Trump, in a tweet, said he would hold a news conference about the census on Thursday afternoon. The White House said Trump would make remarks on citizenship and the census at 5 p.m. (2100 GMT).

The administration's attempts to add the contentious question have been blocked in the courts because of challenges from some U.S. states and civil rights groups.

The census is used to determine how many seats each state gets in the U.S. House of Representatives and also affects how billions of dollars in federal funds are doled out across the country.

Critics say that asking about citizenship in the census discriminates against racial minorities and is aimed at giving Republicans an unfair advantage in elections. Trump and his supporters say it makes sense to know how many non-citizens are living in the country.

The administration was still ironing out the details of the action, which was likely to be an executive order, one of the officials said.

Trump and his administration's efforts to add a question to the nation's once-a-decade population survey have become embroiled in a legal fight not only over plaintiffs' opposition but also over the Department of Justice's handling of the cases.

The case had already made its way to the U.S. Supreme Court, which last month ruled against the Republican president's first attempt to add the question, saying the administration's rationale was "contrived" but leaving the door open to its possible addition if officials could offer a new explanation.

Since then, the Justice Department has sought to shake up its legal team by replacing the lawyers handling the case. On Wednesday, a second federal judge rejected the department's efforts, saying it had to offer detailed reasoning for the change.
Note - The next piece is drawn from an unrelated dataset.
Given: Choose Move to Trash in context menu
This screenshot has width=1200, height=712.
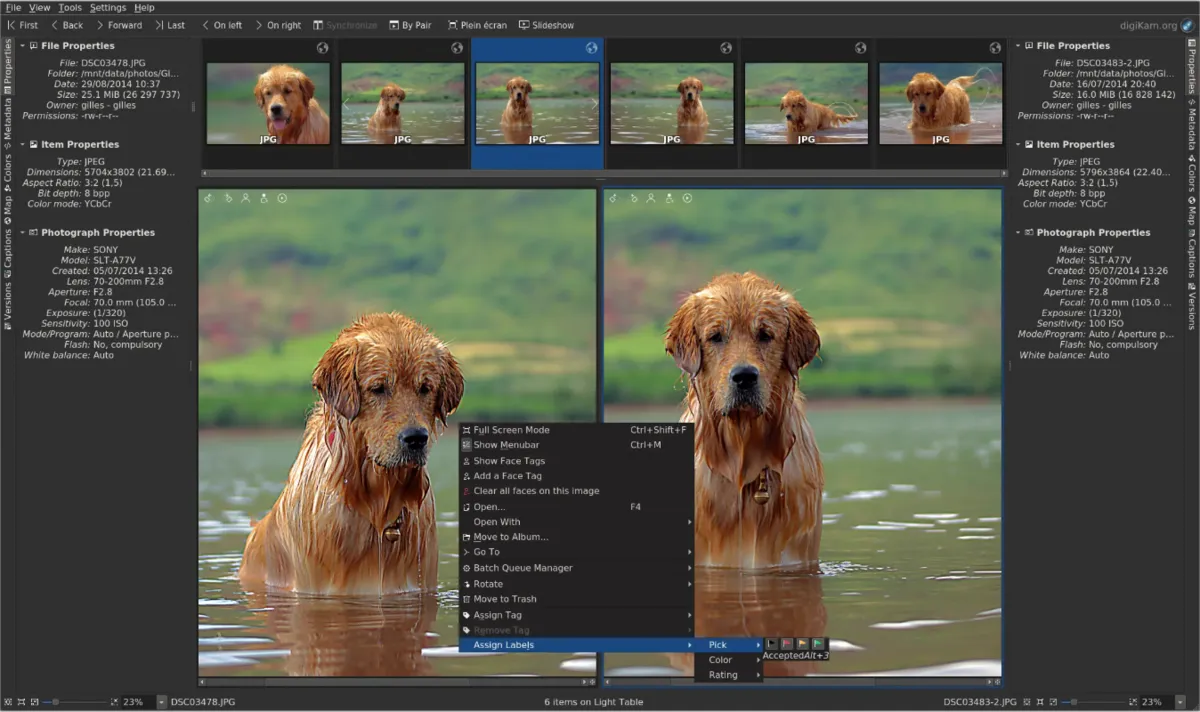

Attorneys within the Trump administration have been studying the census issue and intend to keep the president's order within the confines of the Supreme Court decision, but they are cognizant that whatever action he takes is likely to be challenged in court again.

The U.S. Constitution specifically assigns the job of overseeing the census to Congress, limiting a president's authority, which could complicate any effort to add the question via presidential missive.

Trump is insistent that the question be added to the census despite the legal challenges.

Democratic U.S. Senator and 2020 presidential candidate Amy Klobuchar on Thursday said the Census should not ask about citizenship status and that Trump and his administration's were pushing it "for political reasons."

"Now I guess you have the president looking for rational behind every painting and under every sofa in the Oval Office. But the truth is they don`t have a rational," she told MSNBC, adding that any executive action would likely be illegal.